What you have to do
How many lines below include the word "computer"? State that number and nothing else.

Segment Start: Dataset records

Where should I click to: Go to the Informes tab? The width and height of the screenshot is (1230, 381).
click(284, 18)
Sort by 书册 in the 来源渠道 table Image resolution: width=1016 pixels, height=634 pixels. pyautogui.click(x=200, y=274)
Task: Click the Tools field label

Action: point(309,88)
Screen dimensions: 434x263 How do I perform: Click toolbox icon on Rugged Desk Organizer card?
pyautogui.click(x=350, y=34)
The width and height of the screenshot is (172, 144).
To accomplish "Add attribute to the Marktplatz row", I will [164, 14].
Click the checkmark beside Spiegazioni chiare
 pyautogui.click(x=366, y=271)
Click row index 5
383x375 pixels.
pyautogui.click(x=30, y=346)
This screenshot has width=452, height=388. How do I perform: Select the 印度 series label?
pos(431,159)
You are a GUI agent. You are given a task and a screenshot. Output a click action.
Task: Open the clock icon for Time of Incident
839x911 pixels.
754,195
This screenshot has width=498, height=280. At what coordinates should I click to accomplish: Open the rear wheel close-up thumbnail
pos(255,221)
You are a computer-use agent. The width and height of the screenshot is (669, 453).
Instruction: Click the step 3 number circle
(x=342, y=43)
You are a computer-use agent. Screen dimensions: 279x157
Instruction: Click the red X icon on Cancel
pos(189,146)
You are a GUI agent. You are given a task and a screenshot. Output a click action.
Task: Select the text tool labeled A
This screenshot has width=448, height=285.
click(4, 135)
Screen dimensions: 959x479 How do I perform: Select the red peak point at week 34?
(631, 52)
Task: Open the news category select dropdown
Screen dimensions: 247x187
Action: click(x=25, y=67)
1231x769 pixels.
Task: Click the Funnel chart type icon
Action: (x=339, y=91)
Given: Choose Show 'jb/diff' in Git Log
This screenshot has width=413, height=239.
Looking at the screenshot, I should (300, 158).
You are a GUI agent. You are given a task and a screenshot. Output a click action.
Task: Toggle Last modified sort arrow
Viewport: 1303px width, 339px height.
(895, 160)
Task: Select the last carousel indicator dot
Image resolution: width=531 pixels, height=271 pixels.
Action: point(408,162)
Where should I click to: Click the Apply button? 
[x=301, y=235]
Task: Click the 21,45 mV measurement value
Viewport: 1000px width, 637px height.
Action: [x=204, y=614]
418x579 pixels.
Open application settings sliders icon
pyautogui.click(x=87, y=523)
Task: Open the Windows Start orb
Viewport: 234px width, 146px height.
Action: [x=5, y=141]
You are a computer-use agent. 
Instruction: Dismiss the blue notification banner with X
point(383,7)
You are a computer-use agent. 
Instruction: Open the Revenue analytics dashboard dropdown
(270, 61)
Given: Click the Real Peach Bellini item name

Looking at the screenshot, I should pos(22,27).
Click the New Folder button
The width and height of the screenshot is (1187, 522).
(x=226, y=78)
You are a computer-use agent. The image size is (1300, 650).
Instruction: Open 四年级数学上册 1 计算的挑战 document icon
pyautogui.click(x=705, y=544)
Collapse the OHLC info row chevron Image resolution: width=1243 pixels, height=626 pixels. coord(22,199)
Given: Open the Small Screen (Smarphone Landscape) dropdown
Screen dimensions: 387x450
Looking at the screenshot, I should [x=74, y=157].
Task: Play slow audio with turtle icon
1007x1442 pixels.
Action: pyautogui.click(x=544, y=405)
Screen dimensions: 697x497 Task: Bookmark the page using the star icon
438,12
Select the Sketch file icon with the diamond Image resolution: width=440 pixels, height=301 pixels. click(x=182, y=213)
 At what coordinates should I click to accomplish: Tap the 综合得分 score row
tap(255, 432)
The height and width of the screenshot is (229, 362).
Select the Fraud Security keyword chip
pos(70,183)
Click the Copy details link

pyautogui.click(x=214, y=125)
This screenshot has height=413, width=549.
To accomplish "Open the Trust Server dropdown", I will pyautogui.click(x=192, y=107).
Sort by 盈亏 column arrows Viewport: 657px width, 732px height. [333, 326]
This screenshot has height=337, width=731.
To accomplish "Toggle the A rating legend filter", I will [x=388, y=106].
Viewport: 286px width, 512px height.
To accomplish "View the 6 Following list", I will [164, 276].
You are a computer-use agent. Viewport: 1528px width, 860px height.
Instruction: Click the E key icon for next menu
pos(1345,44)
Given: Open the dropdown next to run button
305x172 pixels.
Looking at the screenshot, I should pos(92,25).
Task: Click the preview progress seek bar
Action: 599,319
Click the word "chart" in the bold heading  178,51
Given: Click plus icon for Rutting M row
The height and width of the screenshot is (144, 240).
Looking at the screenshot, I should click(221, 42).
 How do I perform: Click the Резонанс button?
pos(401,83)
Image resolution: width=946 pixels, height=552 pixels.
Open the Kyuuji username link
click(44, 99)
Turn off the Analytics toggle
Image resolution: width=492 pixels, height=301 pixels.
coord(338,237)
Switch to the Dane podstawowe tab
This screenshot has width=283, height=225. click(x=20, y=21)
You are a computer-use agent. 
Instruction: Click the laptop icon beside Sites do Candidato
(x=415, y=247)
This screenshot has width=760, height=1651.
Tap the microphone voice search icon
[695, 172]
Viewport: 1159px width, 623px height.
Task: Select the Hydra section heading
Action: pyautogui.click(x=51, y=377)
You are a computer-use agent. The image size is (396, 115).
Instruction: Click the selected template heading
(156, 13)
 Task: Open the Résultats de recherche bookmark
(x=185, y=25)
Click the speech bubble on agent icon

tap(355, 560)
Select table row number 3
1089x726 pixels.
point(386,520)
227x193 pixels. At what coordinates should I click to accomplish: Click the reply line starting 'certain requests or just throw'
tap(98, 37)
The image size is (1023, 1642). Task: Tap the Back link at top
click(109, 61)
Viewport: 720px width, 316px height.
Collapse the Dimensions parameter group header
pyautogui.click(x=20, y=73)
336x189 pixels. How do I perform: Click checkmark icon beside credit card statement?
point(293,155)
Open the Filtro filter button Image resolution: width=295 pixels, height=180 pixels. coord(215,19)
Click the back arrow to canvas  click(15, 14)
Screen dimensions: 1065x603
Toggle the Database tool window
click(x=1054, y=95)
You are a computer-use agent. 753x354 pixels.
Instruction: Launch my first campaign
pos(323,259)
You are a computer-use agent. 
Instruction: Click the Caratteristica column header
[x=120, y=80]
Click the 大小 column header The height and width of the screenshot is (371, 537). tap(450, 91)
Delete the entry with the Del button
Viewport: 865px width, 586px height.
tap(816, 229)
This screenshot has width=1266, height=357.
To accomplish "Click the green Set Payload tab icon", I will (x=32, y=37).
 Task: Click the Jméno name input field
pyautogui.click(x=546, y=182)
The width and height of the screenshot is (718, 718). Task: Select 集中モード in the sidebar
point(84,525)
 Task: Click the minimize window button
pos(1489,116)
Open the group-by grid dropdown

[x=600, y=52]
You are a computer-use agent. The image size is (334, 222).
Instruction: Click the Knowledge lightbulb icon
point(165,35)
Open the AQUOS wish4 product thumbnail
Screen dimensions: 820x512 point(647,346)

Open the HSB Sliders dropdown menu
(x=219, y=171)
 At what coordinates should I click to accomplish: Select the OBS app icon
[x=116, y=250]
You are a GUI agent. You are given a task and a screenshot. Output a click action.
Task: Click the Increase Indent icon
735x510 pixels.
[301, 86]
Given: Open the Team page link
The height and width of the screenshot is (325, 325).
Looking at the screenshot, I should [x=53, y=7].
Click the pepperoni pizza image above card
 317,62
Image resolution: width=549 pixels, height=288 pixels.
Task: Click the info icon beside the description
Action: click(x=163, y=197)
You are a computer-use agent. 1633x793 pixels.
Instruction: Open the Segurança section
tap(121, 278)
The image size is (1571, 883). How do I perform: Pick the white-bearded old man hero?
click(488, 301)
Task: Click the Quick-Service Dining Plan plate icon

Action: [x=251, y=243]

Segment End: Dataset records

Written solution
12